Avec « Nous en resterons là » , qui traite notamment de la psychanalyse et de l’emprise du thérapeute sur son patient, on se trouve rapidement happé par ce huis clos psychologique, étouffant, qu’on lit presque en apnée. On découvre l’histoire de Margot Cellier, 17 ans, ses secrets, son calvaire, qu’elle va partager avec son psychiatre, le Dr Achille Donnelheur.
Achille Donnelheur est très patient. Il demande sans cesse à Margot de répéter, de reformuler, pour aider la jeune adolescente à une certaine prise de conscience. Il fume sa pipe et observe minutieusement sa patiente. Chaque semaine, il a rendez-vous avec elle pour quarante-cinq minutes. Il attend cette cure de parole avec impatience, et elle aussi. Il décortique, il associe, met des mots. Margot lui fait confiance. Petit à petit, Achille devient pour elle un régulateur, une référence, elle finit par ne plus pouvoir se passer de cette séance hebdomadaire de cure de la parole. Elle fait tout ce qu’il lui demande ou recommande, sans recul, sans se poser de questions.
Ce roman traite de confiance, de sidération, de déni, de culpabilité, de double victimisation, d’aveuglement, de transfert et de contre-transfert, de manipulation et de perversité. Pour arriver au cabinet feutré du Dr Donnelheur, Margot doit passer chaque fois devant un miroir public et ce miroir parfois déformant va révéler régulièrement la manière dont Margot se perçoit, ses doutes, ses réflexions.
Margot doit « tout dire comme ça vient, sans rien censurer » alors que pour son psychiatre le silence est d’or et chaque mot est pesé. Cette asymétrie dans la relation psychiatre/patient est au cœur de ce roman, où chaque protagoniste s’attache à l’autre, avec sensibilité ou déraison. On ressent avec désolation la domination, la supériorité, la manipulation du médecin sur sa patiente. Et pourtant, le Dr Donnelheur parle beaucoup des limites de l’analyse ou de la psychanalyse, des frontières à ne pas dépasser, de l’interdiction de transgresser certaines règles. Où doit s’arrêter la thérapie ? A quel moment est-il préférable qu’elle s’arrête ? Comment doit-elle s’arrêter ? Il semble difficile de « couper le cordon » avec son thérapeute …
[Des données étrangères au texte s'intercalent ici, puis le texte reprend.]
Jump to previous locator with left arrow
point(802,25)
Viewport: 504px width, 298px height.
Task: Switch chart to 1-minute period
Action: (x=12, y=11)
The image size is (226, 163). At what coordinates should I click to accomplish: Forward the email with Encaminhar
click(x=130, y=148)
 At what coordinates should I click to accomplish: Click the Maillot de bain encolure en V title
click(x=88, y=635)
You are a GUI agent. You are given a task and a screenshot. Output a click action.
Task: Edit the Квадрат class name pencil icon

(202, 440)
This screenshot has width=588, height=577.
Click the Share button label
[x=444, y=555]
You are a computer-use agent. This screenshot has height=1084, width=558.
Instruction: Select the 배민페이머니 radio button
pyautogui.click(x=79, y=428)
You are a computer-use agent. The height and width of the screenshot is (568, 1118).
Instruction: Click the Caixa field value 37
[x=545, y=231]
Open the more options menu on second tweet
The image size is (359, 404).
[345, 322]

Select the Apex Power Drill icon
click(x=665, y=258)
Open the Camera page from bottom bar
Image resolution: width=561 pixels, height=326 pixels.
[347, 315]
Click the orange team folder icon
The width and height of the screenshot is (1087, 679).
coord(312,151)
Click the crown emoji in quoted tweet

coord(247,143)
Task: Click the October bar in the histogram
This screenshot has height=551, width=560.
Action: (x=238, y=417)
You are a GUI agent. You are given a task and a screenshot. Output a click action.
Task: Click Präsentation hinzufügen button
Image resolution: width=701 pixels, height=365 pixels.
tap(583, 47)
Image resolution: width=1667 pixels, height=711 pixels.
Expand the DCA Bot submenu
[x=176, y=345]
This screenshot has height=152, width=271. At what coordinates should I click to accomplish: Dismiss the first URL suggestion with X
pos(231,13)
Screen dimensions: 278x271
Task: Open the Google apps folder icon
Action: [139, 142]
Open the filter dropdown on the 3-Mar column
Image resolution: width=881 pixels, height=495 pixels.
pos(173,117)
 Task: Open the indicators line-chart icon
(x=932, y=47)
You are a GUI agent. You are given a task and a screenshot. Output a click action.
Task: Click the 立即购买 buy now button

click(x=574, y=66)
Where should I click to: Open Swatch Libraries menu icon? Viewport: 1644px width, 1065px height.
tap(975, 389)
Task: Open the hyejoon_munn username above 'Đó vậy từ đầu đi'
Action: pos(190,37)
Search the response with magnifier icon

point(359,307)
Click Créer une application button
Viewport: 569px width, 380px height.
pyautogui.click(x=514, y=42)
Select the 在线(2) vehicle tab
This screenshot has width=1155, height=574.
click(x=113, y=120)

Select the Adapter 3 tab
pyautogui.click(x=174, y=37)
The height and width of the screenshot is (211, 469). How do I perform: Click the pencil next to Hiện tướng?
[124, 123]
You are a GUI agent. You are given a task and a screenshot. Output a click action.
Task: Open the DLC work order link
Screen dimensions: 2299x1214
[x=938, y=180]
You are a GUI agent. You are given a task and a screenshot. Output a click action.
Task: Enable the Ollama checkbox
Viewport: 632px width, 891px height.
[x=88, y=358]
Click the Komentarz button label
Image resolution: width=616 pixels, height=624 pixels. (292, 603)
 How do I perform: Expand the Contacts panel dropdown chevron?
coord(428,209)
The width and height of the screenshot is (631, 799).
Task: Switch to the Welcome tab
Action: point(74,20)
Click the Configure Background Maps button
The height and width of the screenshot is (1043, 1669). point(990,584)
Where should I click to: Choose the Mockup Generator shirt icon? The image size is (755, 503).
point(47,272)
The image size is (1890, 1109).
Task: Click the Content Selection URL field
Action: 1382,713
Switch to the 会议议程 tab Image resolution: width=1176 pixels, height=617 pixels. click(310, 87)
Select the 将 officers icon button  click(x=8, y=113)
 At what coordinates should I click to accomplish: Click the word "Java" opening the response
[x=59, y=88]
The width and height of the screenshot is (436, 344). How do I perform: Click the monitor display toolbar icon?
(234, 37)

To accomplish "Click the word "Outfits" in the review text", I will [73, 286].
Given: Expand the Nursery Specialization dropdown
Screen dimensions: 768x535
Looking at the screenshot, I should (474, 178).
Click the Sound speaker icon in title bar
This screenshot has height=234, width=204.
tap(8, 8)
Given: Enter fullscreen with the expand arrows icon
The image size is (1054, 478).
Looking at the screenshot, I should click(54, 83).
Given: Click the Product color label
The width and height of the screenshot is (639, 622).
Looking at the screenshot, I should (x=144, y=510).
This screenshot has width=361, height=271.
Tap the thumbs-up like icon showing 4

Un roman déroutant sur des sujets délicats, une lecture en apnée pour découvrir cette relation analyste/analysant, une histoire difficile qui (malheureusement) se répète, « Nous en resterons là » est un roman relativement court qui ne vous laissera pas indifférent(e).
Je remercie les Editions du Rocher et Netgalley pour cette lecture dont je retiens, pour Margot, l’espoir d’une guérison.